Çünkü yıllardan beri “Kulüplerin Federasyonu” sloganıyla öyle bir yapı oluşturduk ki, genel kurulda mutlak egemenliği olan kulüpler, gündelik çıkarlarına uymayan her konuda ayak diriyorlar. Fatih Hoca’nın Türk Futbolu ile ilgili vizyonundan neler çıkacak, merakla bekliyoruz.
Bakalım, ikinci şapka ile bir devrime mi tanık olacağız, yoksa külahları mı değiştireceğiz? Göreceğiz!
İNSANLAR YAŞADIKÇA...
EREN AKKAYA (Fenerbahçe U21 takımının masörü)
Trabzon’daki maçta ev sahibi takımın oyuncusu Enes Cebeci, boynuna aldığı darbe ile dili dönüp boğulma tehlikesi ile karşı karşıya kaldı. Eren Akaya, hakemden izin almadan sahaya acil bir giriş yaptı ve genç futbolcunun dilini eliyle döndürerek bir hayat kurtardı. Futbolun eninde sonunda masum bir oyun olduğunu yeniden hatırladık. Sağol Eren!
ARDA TURAN (Atletico Madridli kardeşimiz)
Buradan giderken, en büyük hayalinin günün birinde Madrid derbisinde Real’e galibiyet golünü atmak olduğunu söylemişti. Çalıştı, çabaladı, kendini geliştirdi. Hayalini hem de pek keyifli olmadığı bir dönemde gerçekleştirdi. Tüm Atletico alemine büyük bir keyif hediye etti.

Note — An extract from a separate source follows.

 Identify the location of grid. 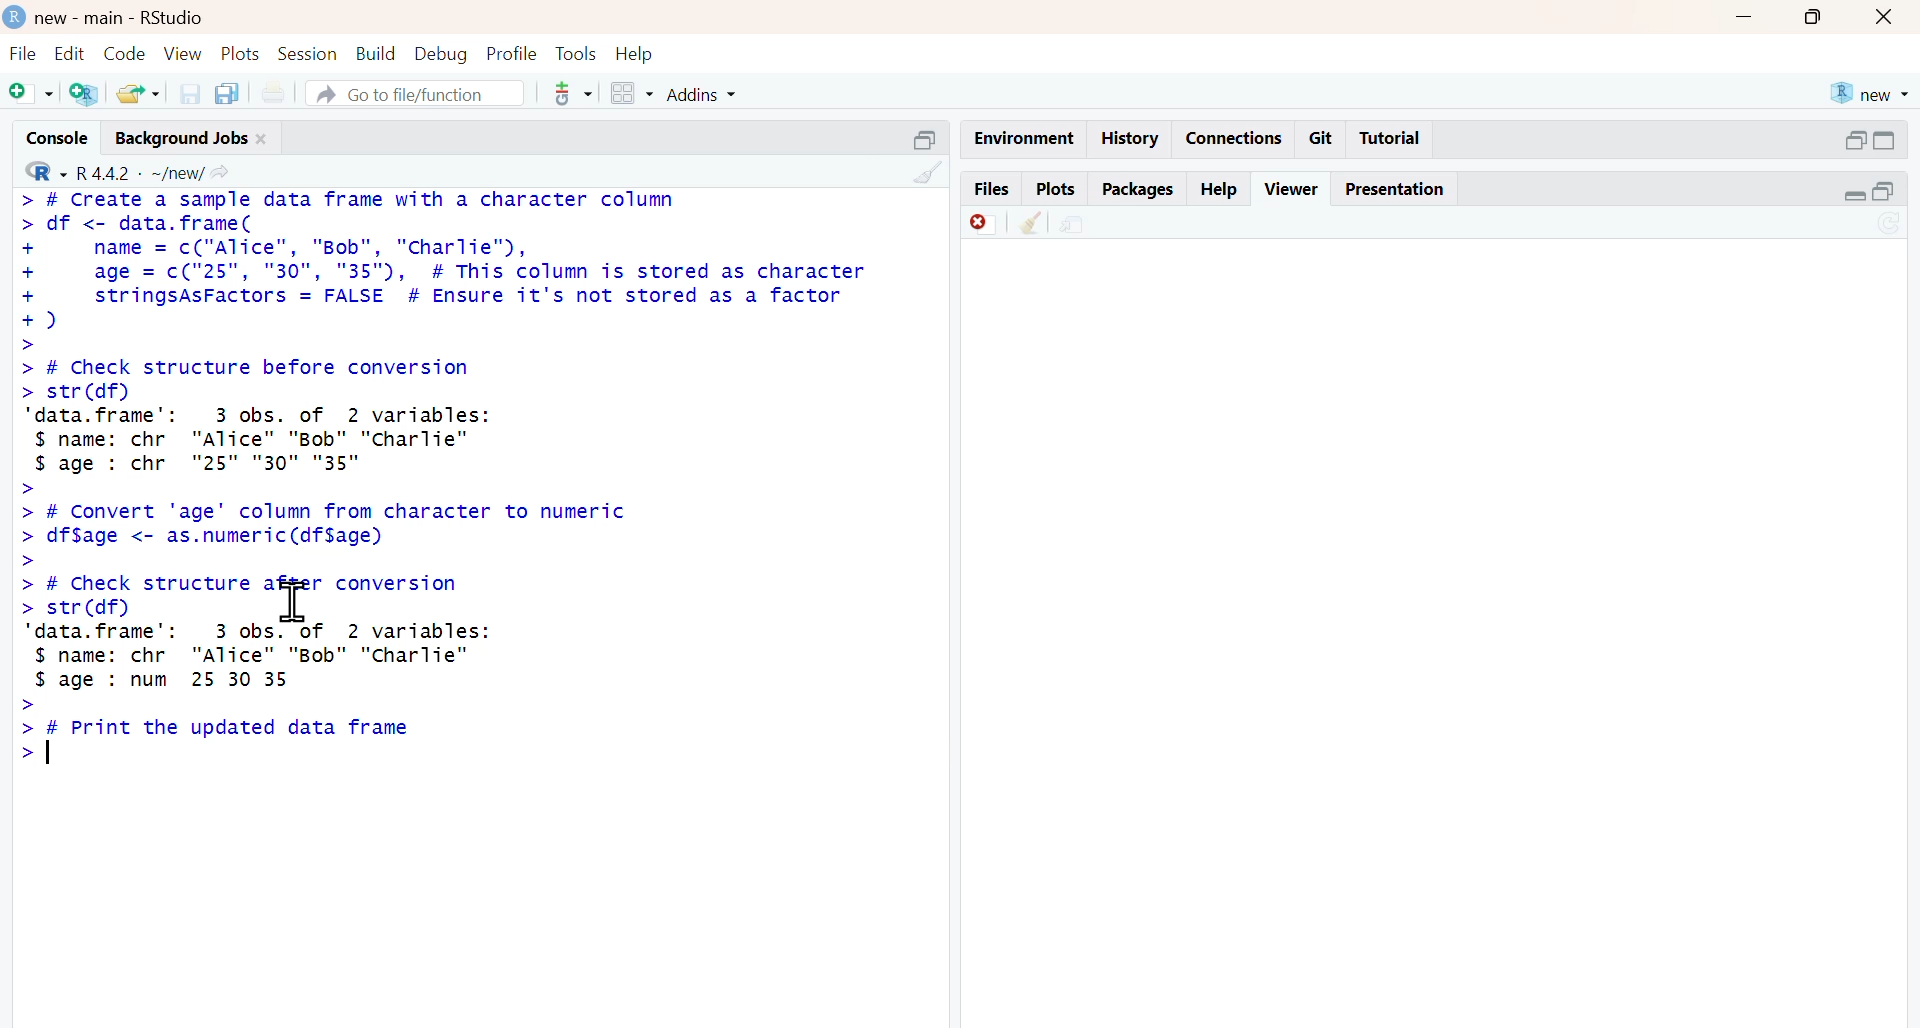
(634, 93).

ELİF JALE YEŞİLIRMAK (Milli Güreşçi)
Özbekistan’da düzenlenen Dünya Şampiyonası’nda 58 kiloda repesajla 3-5 maçına çıktı. Ekvadorlu Lisset Andes’i 8-2 yenerek bronz madalya kazandı. Dünya Şampiyonası’nda madalya alan ilk kızımız olarak tarihe geçti. Ben de onu olimpiyat altın madalyasıyla hayal etmeye başladım. Bravo Jale, gözümüz sende!